Xerox is one of the firms that business performance specialist Gazing Performance Systems have helped move towards service sales, and towards the opex structure that customers are preferring as budgets tighten.
The printing firm had wanted already succeeded in moving some of its enterprise customers to managed print services, but needed assistance in changing its approach – and that of its partners – for SMB service led sales.
This requires a ‘cultural shift’ according to Gazing, and Xerox felt it was unable to provide the necessary skills training to adapt to the shifting landscape.
Xerox hired Gazing to create a training programme, a programme that was able to bring about a 300 percent growth in managed printing services in the first six months.
Training involved, firstly a five day training course, focusing on real life sales experiences. The second stage involved a coaching programme to ensure that skills would stick in the heads of employees when at work.
Apparently the transition was so successful that the ‘blueprint’ approach to new selling techniques for selling and pitching that Xerox then rolled it out to its channel partners too.
This led to 1,500 sales specialists being trained worldwide in the first year, with the tailored approach for the channel, named Streamline, slotted into the partner programme.
According to Martin Fairn, CEO of Gazing, the move towards service sales is a situation which many vendors and their channel partners are currently facing.
“In general there seems to be an increasing move from tech companies to build and sell their own services portfolio,” he told ChannelBiz.
“At a simple level this is a response to increasing commoditisation of their traditional hardware markets coupled with a desire to deliver greater perceived value to their customers and the potential for securing longer terms relationships with them.”
He says that as vendors look to increase revenues through their service business, it is vital that they manage the channel side well.
“As part of big tech vendors like Xerox realising the opportunity for them they understand that in order to optimise the market at the speed necessary they need to significantly grow their channel business,” he says.
“So there is a major focus on new partner engagement and ongoing channel support.”
In order to manage this shift to services, which can mean a move away from capital to operational expenditure outlays from customers, an effective strategy is needed to manage channel sales staff.
This means a commitment made at “each and every level of the business” and Fairn warns it will not “if approached as a ‘toe-dipping’ exercise”.
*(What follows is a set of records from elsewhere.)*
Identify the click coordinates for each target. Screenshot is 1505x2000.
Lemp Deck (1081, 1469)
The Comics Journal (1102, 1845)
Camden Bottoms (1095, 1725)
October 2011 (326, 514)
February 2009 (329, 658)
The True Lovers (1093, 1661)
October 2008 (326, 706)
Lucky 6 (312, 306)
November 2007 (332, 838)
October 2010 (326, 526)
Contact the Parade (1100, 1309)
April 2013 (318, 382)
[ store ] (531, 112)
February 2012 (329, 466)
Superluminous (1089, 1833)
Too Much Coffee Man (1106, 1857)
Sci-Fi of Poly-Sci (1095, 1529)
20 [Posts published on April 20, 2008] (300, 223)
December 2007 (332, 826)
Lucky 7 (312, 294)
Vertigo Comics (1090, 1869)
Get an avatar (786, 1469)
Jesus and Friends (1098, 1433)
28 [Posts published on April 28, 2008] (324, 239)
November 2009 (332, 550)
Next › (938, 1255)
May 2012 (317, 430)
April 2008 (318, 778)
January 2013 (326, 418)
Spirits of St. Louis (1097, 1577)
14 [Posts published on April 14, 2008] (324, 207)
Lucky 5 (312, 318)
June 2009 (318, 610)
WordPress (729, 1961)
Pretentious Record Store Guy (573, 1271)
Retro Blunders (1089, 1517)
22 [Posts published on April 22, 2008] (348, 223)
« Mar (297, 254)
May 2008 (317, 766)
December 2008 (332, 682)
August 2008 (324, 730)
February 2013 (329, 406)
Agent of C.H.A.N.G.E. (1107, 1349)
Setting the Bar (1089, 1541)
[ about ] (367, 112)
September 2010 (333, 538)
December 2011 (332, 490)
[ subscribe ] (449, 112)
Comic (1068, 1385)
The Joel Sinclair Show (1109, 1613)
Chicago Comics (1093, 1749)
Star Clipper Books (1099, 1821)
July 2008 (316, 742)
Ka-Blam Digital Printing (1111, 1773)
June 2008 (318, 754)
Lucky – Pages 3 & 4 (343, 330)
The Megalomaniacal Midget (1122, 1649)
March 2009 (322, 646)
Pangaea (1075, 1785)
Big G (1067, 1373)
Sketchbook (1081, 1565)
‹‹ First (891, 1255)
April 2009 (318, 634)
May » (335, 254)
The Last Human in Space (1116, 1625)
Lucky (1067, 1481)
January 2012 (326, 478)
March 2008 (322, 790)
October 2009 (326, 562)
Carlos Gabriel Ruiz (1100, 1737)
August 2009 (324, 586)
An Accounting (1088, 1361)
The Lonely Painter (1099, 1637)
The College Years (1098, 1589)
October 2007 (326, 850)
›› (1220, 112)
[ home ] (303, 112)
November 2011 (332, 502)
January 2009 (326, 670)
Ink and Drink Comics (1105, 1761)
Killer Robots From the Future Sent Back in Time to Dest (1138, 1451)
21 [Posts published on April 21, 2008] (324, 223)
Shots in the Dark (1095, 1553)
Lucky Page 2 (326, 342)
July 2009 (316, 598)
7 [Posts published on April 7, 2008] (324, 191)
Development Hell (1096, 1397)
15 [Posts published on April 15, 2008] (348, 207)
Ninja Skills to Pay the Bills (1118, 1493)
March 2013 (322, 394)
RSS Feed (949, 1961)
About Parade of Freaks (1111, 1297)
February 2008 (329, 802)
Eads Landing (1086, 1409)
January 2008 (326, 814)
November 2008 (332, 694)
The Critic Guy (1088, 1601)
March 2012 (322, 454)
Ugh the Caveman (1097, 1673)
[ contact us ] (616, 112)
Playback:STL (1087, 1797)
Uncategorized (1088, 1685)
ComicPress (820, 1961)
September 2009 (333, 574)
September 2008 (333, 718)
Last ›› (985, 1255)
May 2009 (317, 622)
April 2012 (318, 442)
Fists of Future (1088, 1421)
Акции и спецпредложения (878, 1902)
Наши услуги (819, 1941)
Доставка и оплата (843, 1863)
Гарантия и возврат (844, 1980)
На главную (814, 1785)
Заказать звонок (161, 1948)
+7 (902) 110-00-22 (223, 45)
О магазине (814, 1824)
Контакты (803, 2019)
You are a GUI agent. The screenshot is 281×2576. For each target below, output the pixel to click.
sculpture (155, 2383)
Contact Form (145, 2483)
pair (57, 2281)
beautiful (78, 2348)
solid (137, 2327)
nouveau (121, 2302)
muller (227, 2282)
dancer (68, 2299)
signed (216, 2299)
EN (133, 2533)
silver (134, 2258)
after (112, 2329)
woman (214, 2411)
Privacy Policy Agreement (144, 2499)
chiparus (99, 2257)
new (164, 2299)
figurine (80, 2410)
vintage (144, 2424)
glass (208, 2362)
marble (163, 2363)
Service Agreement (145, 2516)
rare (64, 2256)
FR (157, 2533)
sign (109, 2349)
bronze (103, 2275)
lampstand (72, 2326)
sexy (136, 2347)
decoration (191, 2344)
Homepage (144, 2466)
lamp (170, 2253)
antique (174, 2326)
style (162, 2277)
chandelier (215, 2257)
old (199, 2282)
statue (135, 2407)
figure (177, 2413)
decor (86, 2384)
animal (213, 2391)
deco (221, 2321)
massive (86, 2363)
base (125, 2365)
This is not without its challenges of course, and sales teams face a number of hurdles in adapting to new strategies.
Fairn highlights one of these as the shift in mindset needed to approach their market and specific customers “in a different way with a different offering in their bag” – often moving from strongly embedded product sales culture.
A migration to the service market also requires “newly developed sales skills with a really precise focus on the customer and the role the service offered could play in the customer business.”
Lastly, he says, there is the cost of shifting sales models.
“The shift to services requires a major update of previous infrastructure systems and established processes including management reporting and measurement systems.”
“This often needs capital investment which because of the somewhat turgid nature of system and process development could well be counter-culture and therefore tough to get alignment for.”